PROBLEM TO SOLVE
Which lines in the items below contain the word "should" with matching case? Locate each one and copy it out in full.

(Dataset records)
::::::::

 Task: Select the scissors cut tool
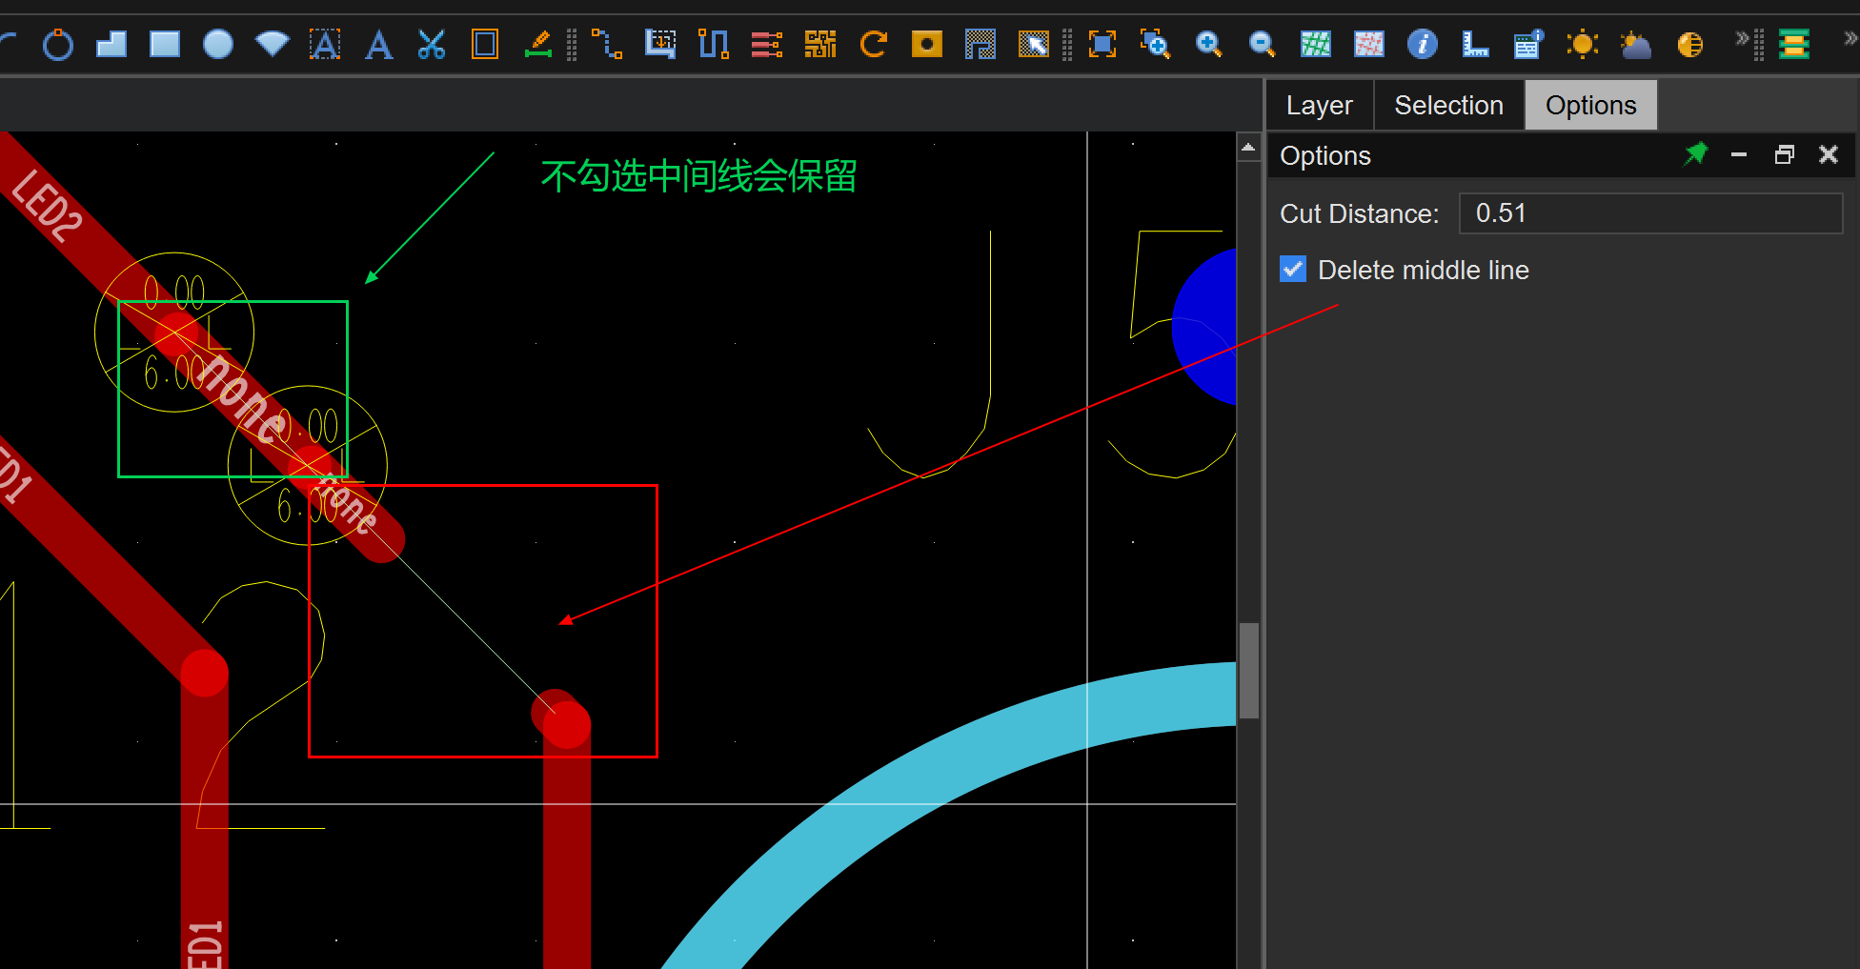pos(432,44)
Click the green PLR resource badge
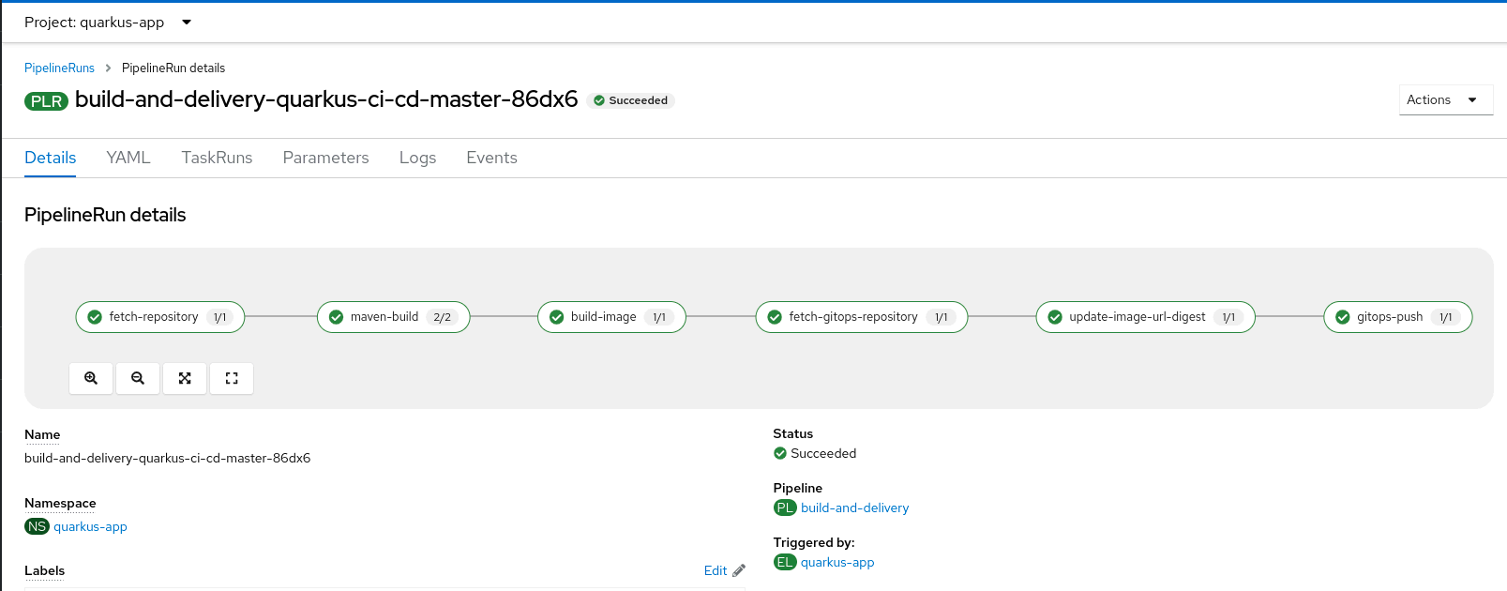This screenshot has height=591, width=1507. click(x=46, y=101)
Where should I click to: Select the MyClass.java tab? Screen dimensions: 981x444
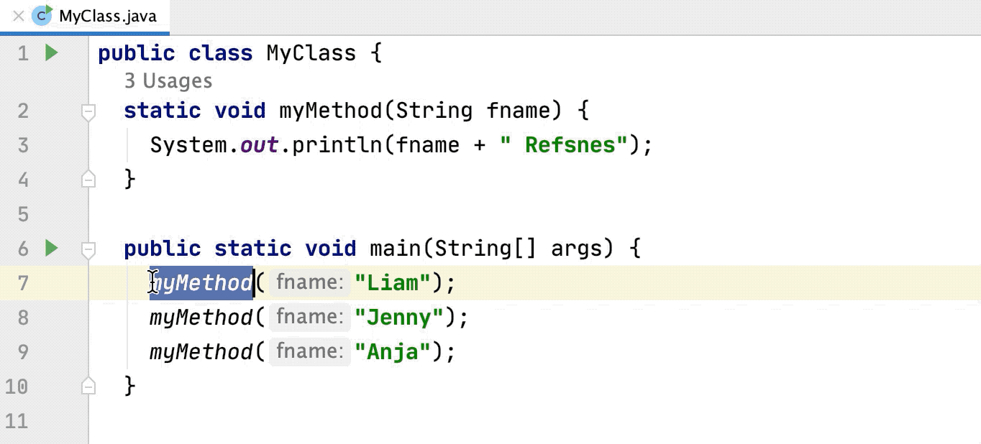(x=107, y=16)
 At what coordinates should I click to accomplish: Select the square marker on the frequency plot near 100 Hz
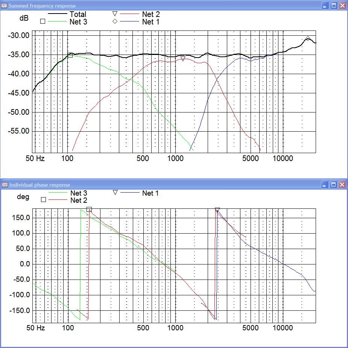point(70,56)
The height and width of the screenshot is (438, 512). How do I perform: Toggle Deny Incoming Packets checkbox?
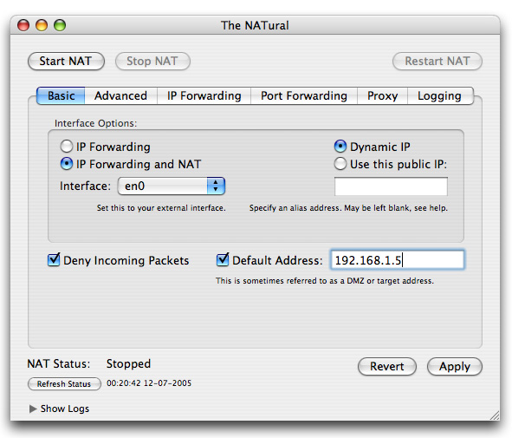[54, 260]
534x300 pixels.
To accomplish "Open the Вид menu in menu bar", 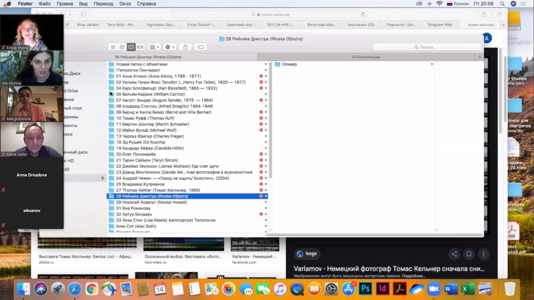I will click(83, 4).
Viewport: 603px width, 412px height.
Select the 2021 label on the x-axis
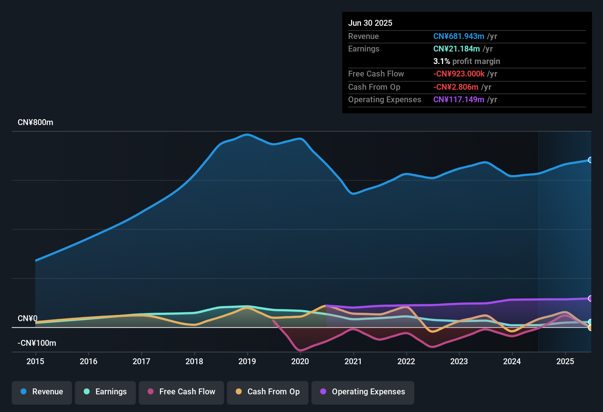pyautogui.click(x=353, y=361)
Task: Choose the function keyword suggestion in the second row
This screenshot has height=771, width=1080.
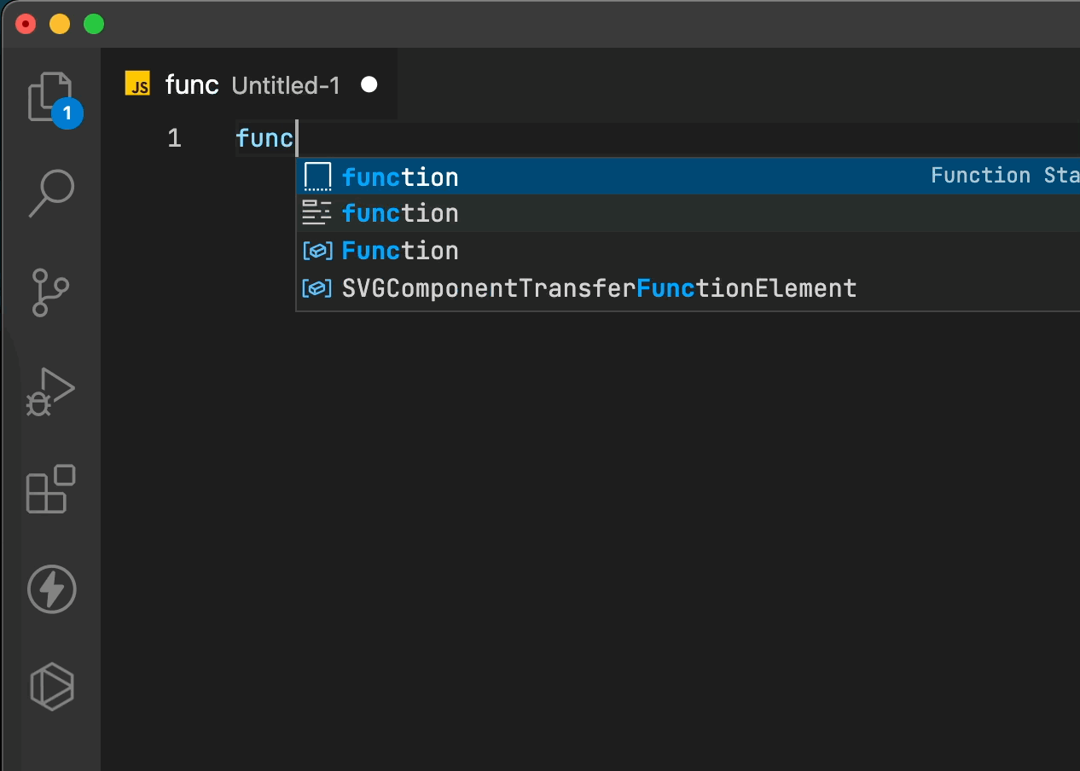Action: click(400, 213)
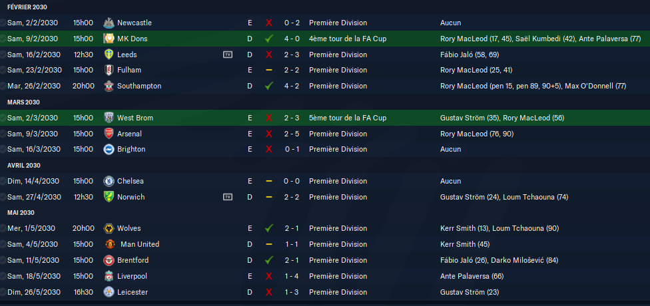Click the green win checkmark for Brentford match
Screen dimensions: 650x306
tap(269, 260)
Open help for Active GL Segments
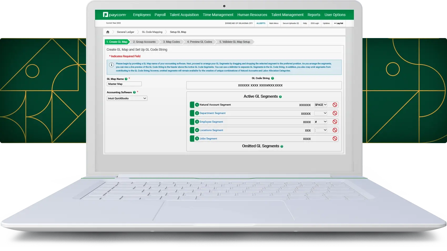The height and width of the screenshot is (251, 447). (280, 97)

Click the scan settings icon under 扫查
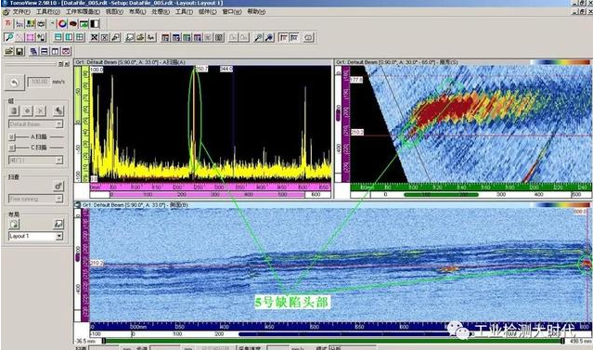click(58, 186)

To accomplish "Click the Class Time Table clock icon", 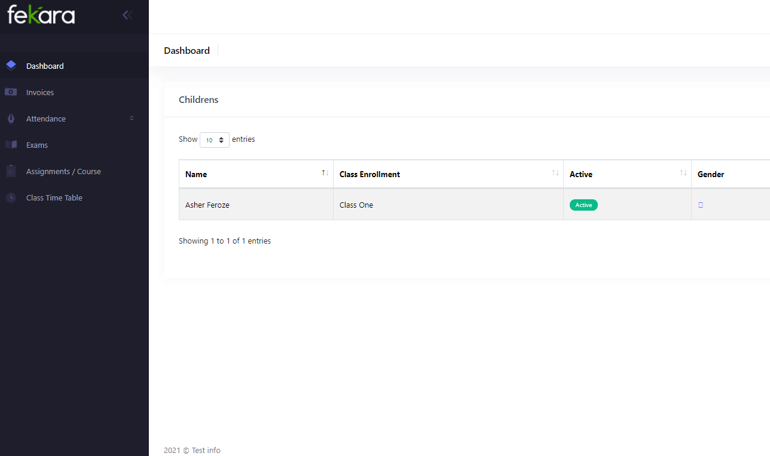I will coord(11,197).
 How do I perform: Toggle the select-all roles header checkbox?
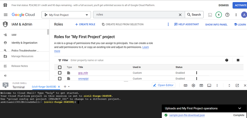click(x=60, y=67)
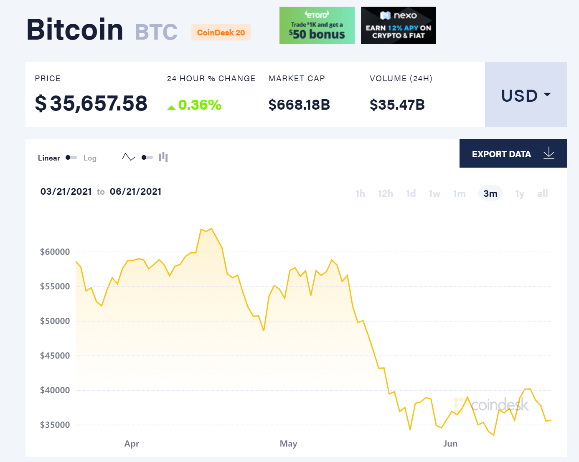Click the eToro $50 bonus ad
Screen dimensions: 579x462
pos(317,25)
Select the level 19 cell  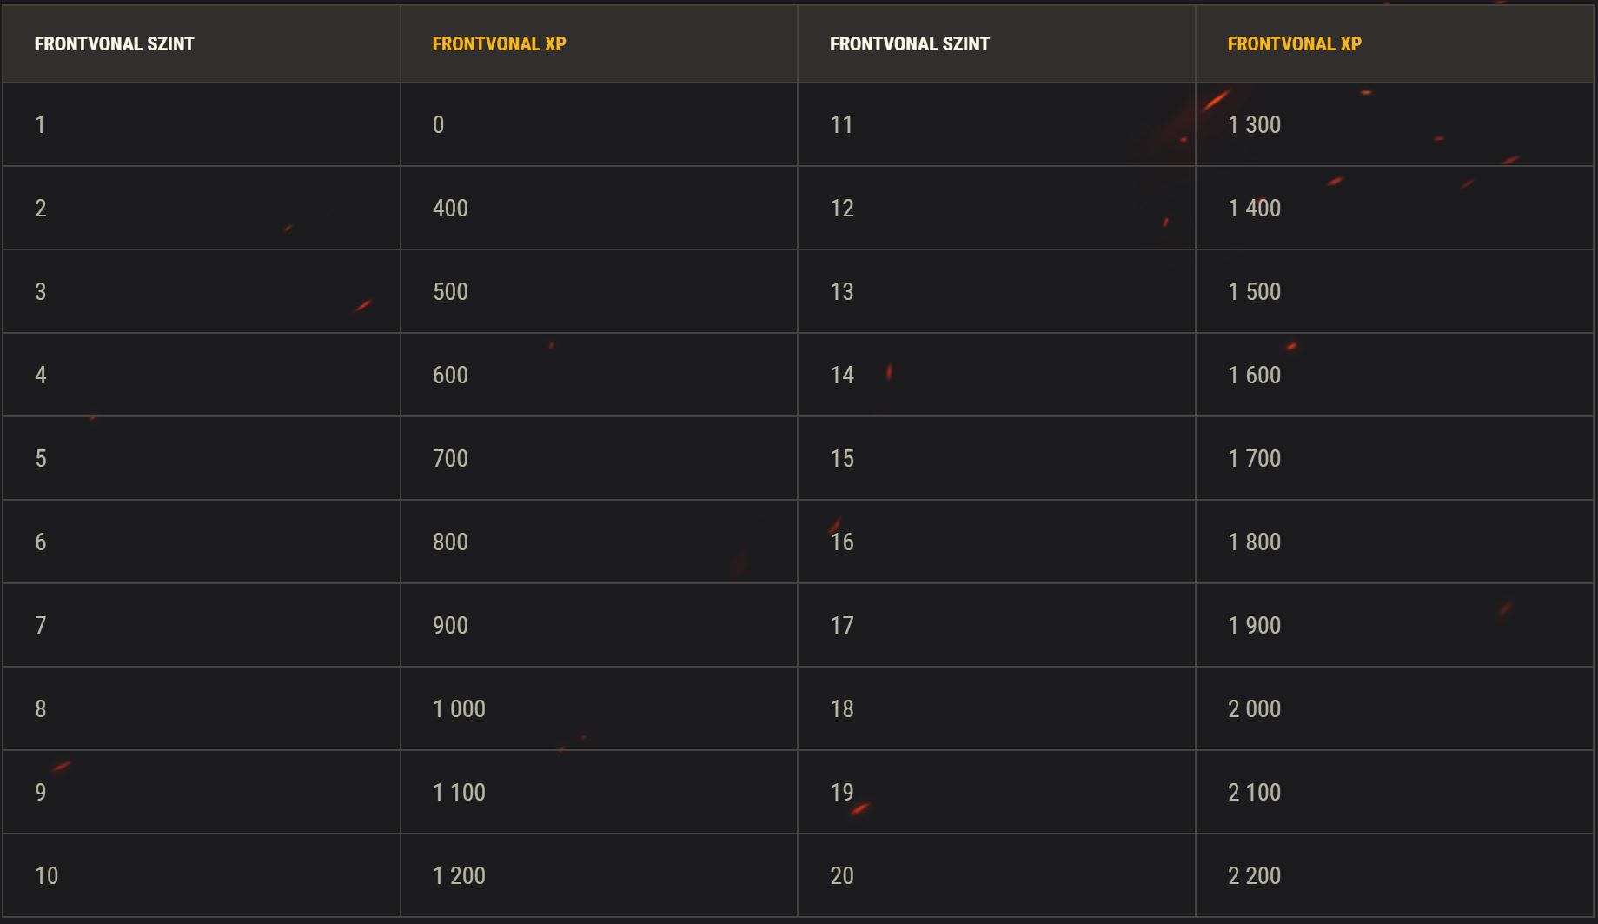pyautogui.click(x=997, y=792)
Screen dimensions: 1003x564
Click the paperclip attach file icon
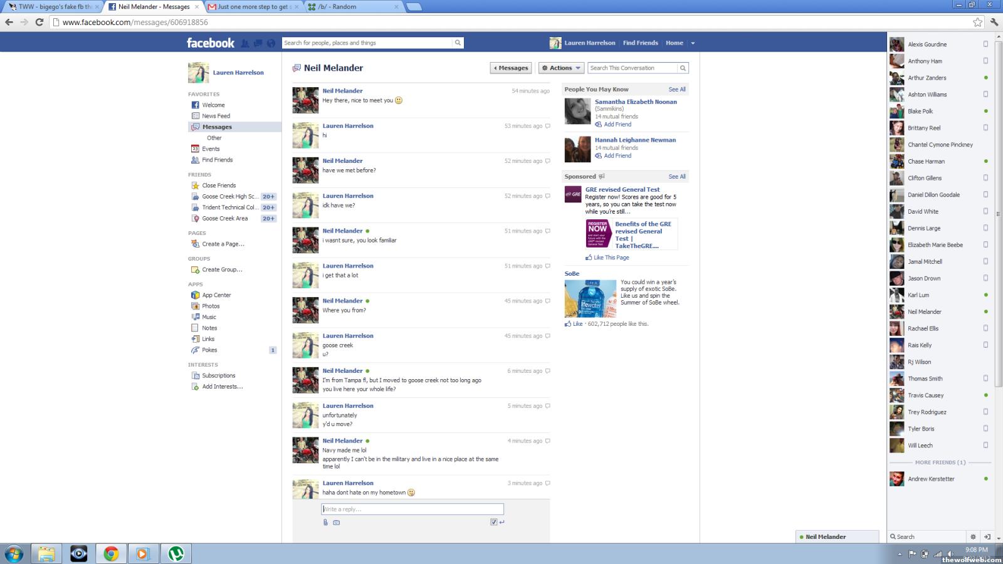tap(325, 522)
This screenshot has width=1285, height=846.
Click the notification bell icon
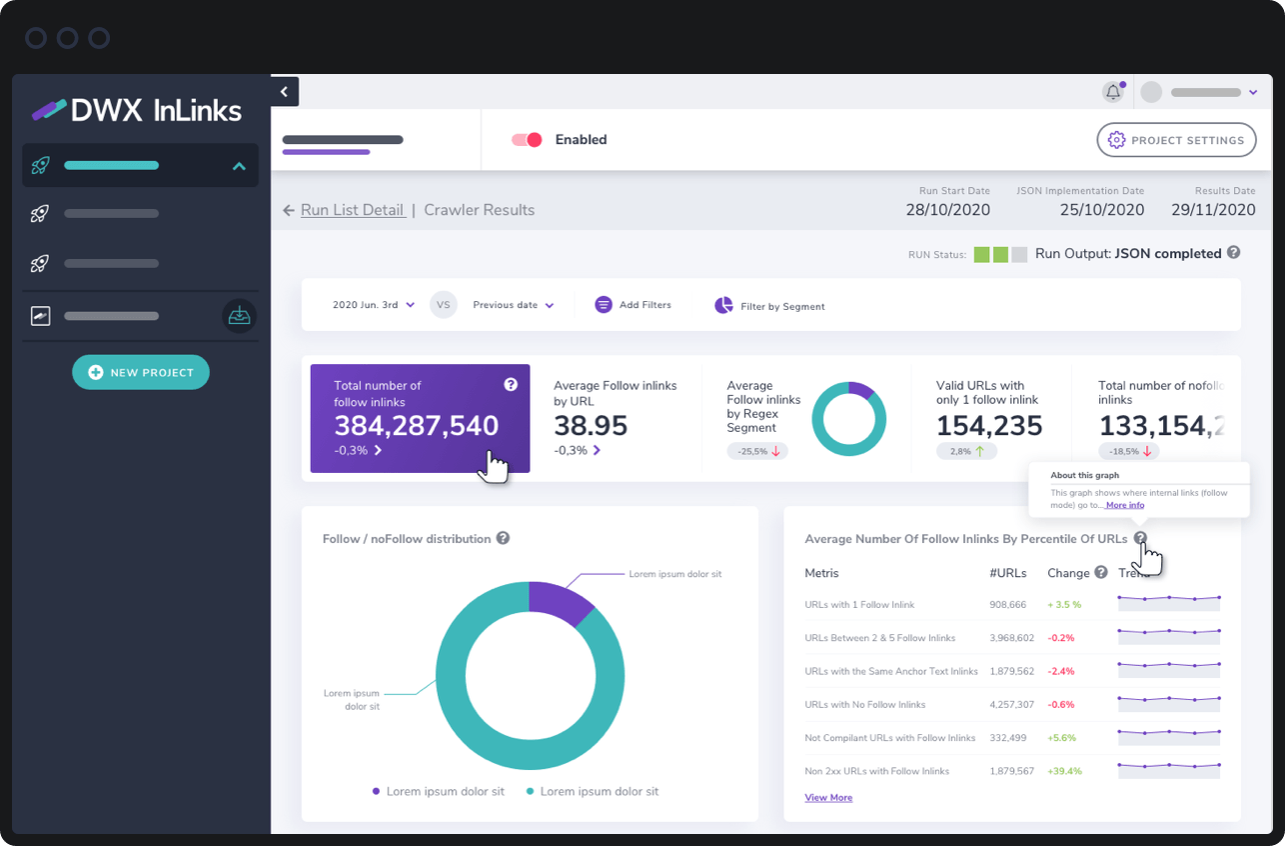click(1112, 92)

::::::::

FULL OUTPUT
Where should I click to: Select the MyClass.java tab? Screen dimensions: 981x444
 At what coordinates should I click to accomplish: Select the square marker on the frequency plot near 100 Hz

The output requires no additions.